The other half - and when you know you’ve made it through the “AI sux” phase - is when you learn to automate the mopping up. Give the agent the info it needs to know if it did good work - and if it didn’t do good work, give it information so it knows what to fix. Trust that it wants to fix those things. Automate how that info is provided (using code!) and suddenly you are out of the loop. The amount of code needed is surprisingly small and your agent can write it! Hook a few hundred lines of script up to your harness at key moments, and you will never see dumb AI mistakes again (because it fixed them before presenting the work to you, because your script told it about the mistakes while you were off doing something else)
Think of it like linting but far more advanced - your script can walk the code AST and assess anything, or use regex - your agent will make that call when you ask for the script. If the script has an exit code of 2, stderr is shown to the agent! So you (via your script) can print to stderr what the agent did wrong - what line, what file, wha mistake.
It’s what I do every day and it works (200k LOC codebase, 99.5% AI-coded) - there’s info and ideas here: https://codeleash.dev/docs/code-quality-checks
This is just another technique to engineer quality outcomes; you’re just working from a different starting point.
When I have Claude create something from scratch, it all appears very competent, even impressive, and it usually will build/function successfully…on the surface. I have noticed on several occasions that Claude has effectively coded the aesthetics of what I want, but left the substance out. A feature will appear to have been implemented exactly as I asked, but when I dig into the details, it’s a lot of very brittle logic that will almost certainly become a problem in future.
This is why I refuse to release anything it makes for me. I know that it’s not good enough, that I won’t be able to properly maintain it, and that such a product would likely harm my reputation, sooner or later. What frightens me is there are a LOT of people who either don’t know enough to recognize this, or who simply don’t care and are looking for a quick buck. It’s already getting significantly more difficult to search for software projects without getting miles of slop. I don’t know how this will ultimately shake out, but if it’s this bad at the thing it’s supposedly good at, I can only imagine the kinds of military applications being leveraged right now…

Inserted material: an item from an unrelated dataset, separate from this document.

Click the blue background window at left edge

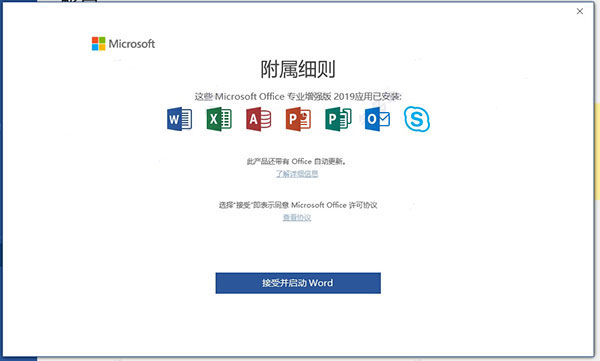[1, 180]
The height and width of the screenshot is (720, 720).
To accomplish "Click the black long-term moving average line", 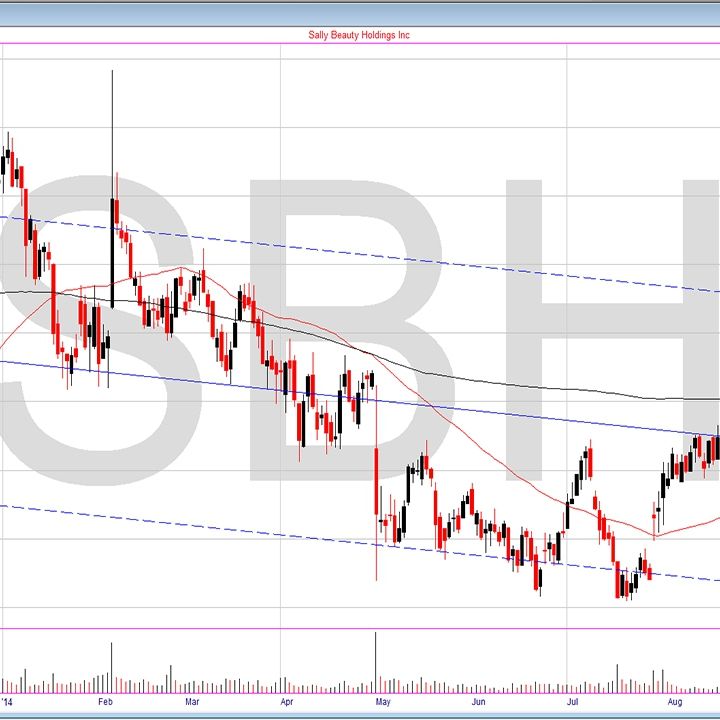I will (x=500, y=384).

It also depends on what you're coding with;
- If you're coding with opus4.6, then it's not gambling for a while.
- If you'r coding with gemini3-flash, then yeah.
One thing I have noticed though is- you have to spend a lot of tokens to keep the error/hallucination rate low as your codebase increases in size. The math of this problem makes sense; as the code base has increased, there's physically more surface where something could go wrong. To avoid that you have to consistently and efficiently make the surface and all it's features visible to the model. If you have coded with a model for a week and it has produced some code, the model is not more intelligent after that week- it still has the same layers and parameters, so keeping the context relevant is a moving target as the codebase increases (and that's why it probably feels like gambling to some people).
> you have to spend a lot of tokens to keep the error/hallucination rate low
Ironically, I find your comment more effective at convincing me AI coding is gambling than the original article. You're talking about it the exact same way that gamblers do about their games.
- Was there anymore intelligence that you wanted to add to your argument?